• What is being asked
Update the data from the line containing "For every named" through the line containing "営業カレンダー (72, 438)" by replacing "named target" with "labeled item", leaving everything else unchanged. Return only those lines.

• Information given
▬▬▬

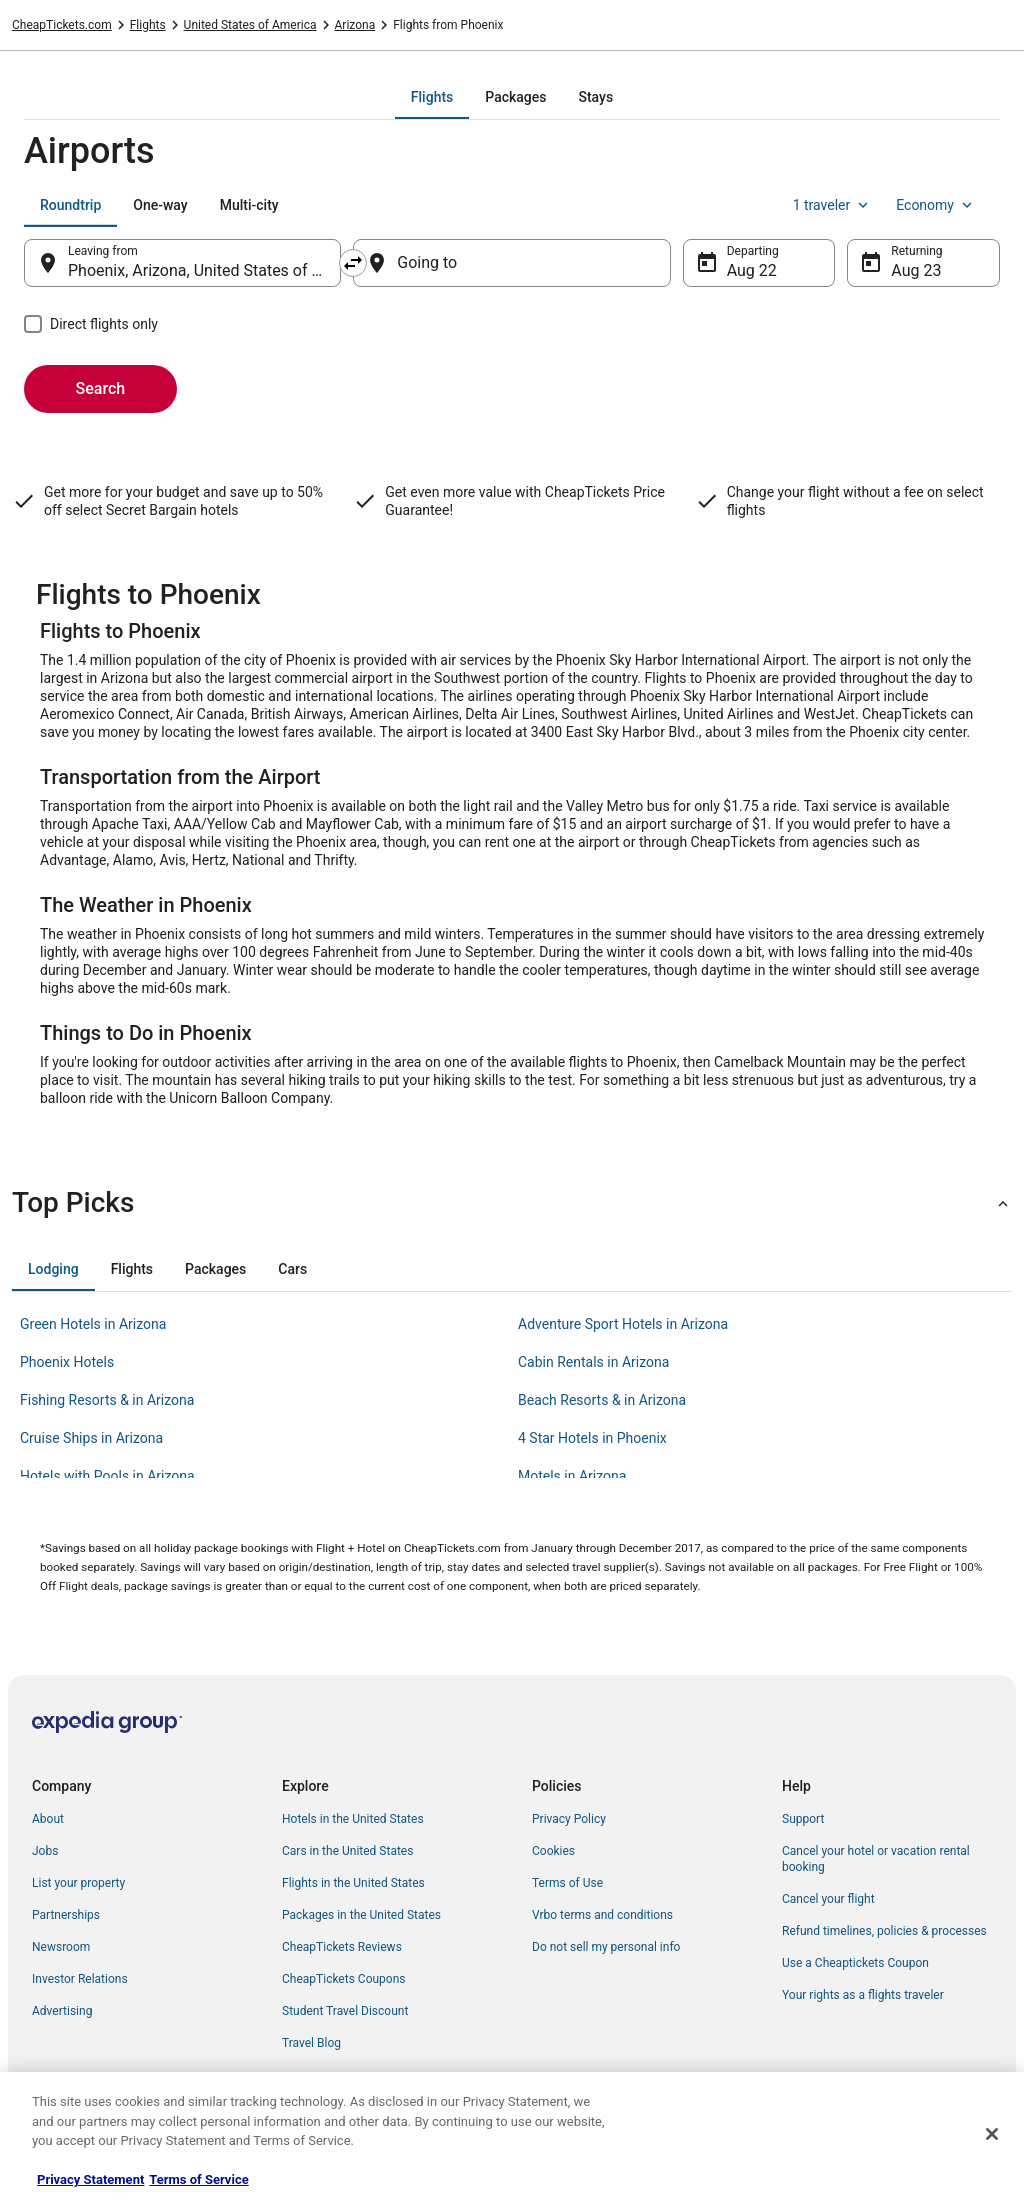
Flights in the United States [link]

▬▬▬

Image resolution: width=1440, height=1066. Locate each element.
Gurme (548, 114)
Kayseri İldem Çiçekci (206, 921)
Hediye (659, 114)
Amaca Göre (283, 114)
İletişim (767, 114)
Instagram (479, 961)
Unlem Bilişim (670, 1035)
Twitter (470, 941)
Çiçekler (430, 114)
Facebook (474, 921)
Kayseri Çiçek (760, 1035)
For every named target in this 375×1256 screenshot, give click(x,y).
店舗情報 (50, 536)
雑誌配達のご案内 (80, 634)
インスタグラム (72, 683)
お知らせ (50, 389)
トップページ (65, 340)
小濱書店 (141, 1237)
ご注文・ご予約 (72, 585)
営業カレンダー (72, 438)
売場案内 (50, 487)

▬▬▬

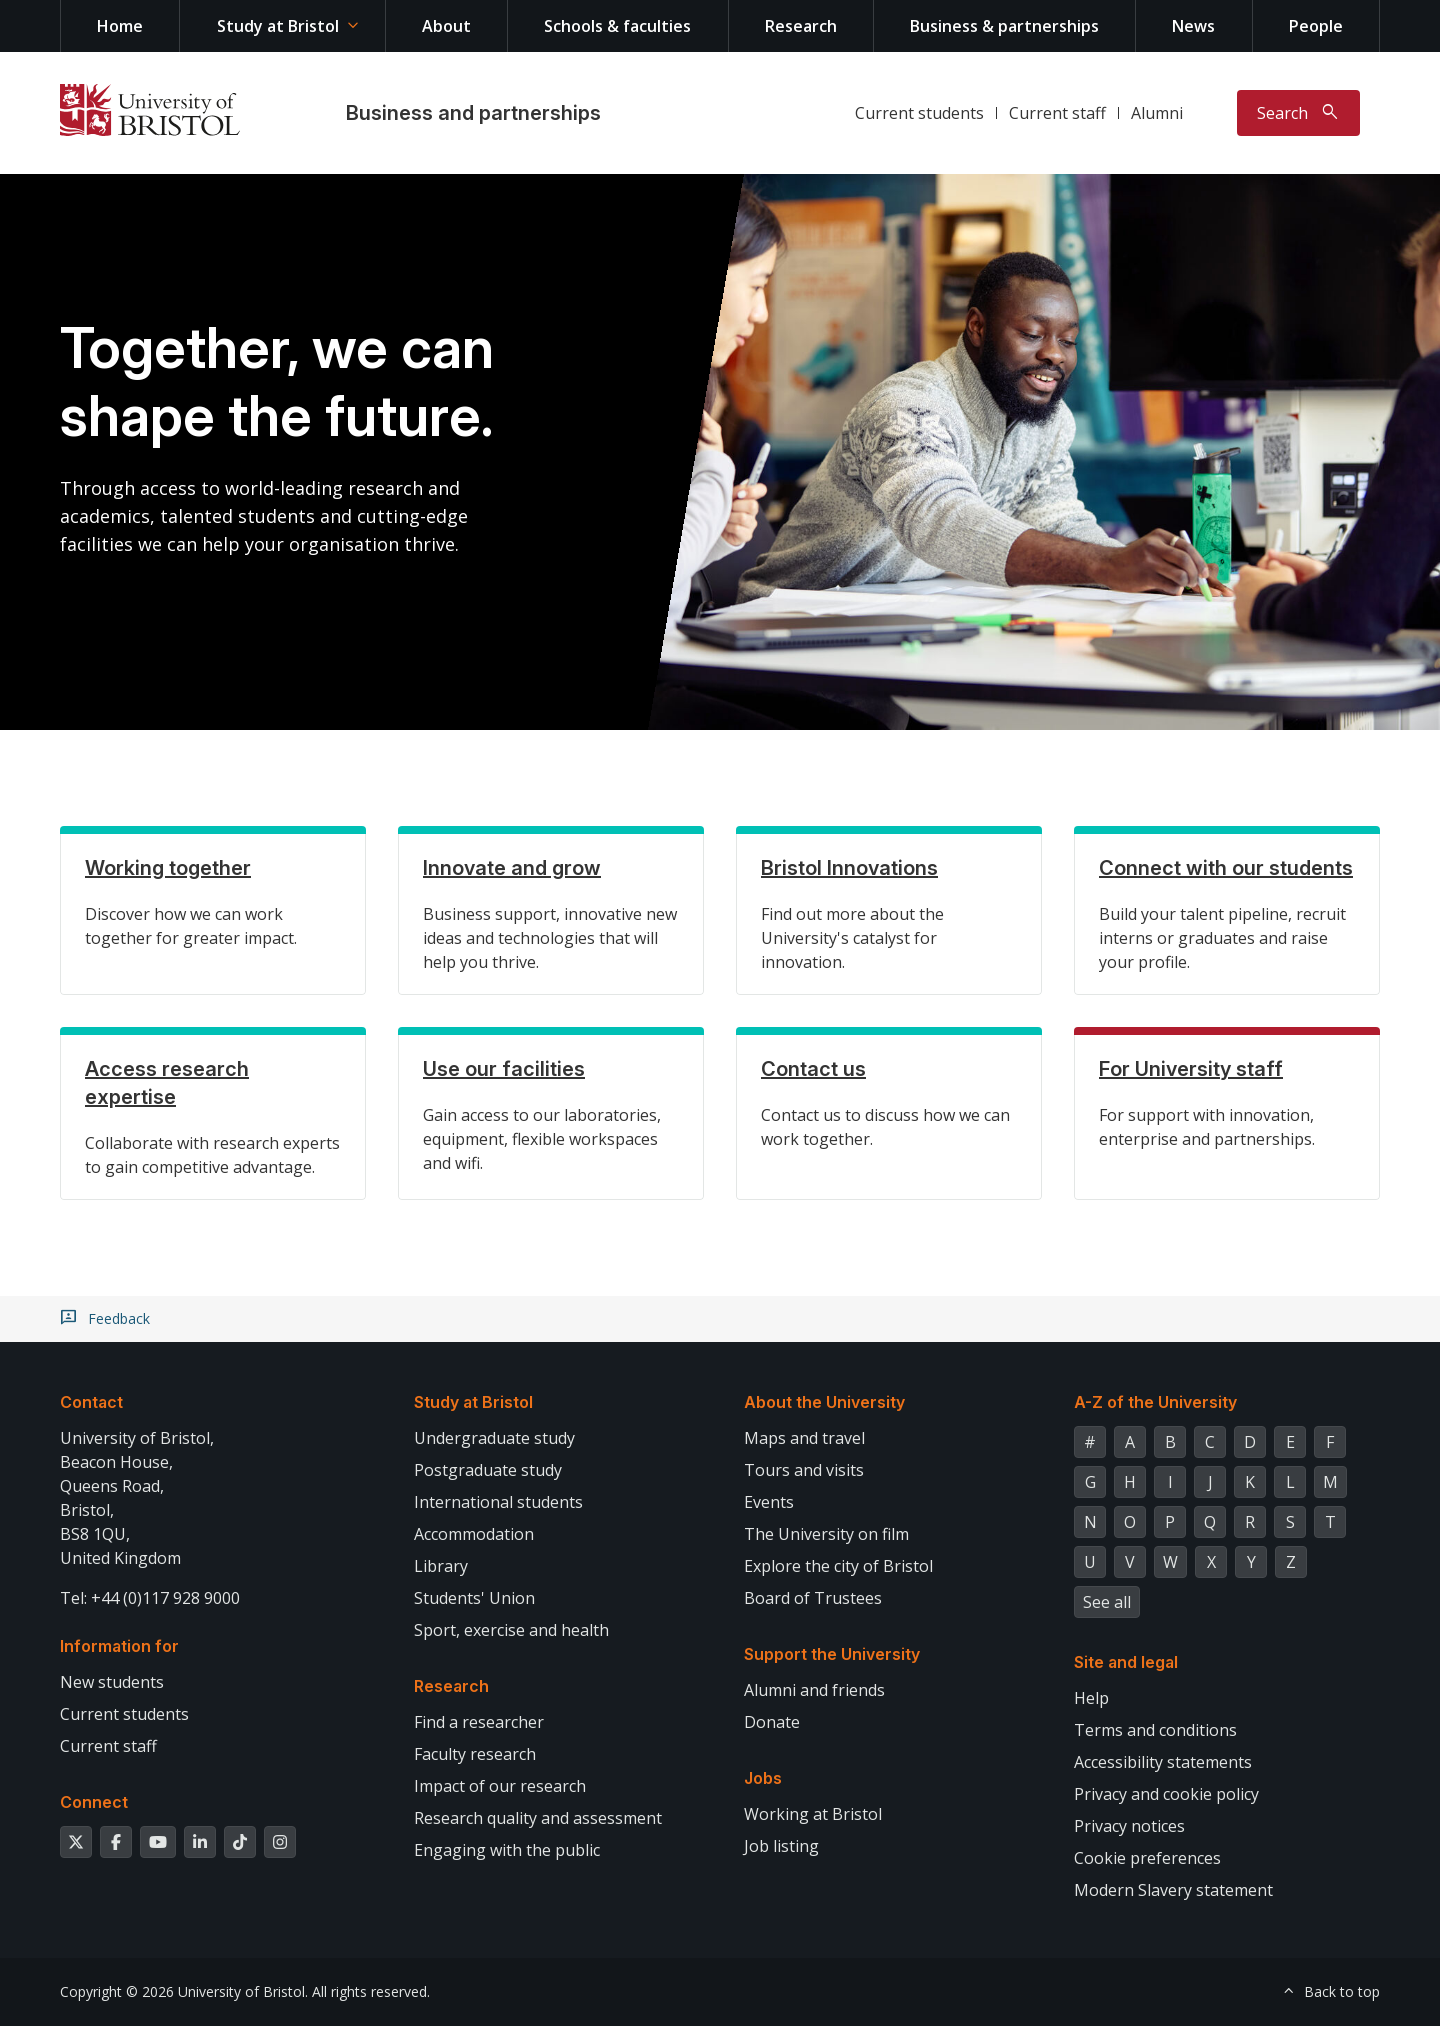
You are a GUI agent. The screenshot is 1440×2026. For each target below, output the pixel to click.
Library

▬▬▬

• Reply
For every labeled item in this 375×1256 screenshot, give click(x,y).
店舗情報 (50, 536)
雑誌配達のご案内 (80, 634)
インスタグラム (72, 683)
お知らせ (50, 389)
トップページ (65, 340)
小濱書店 (141, 1237)
ご注文・ご予約 (72, 585)
営業カレンダー (72, 438)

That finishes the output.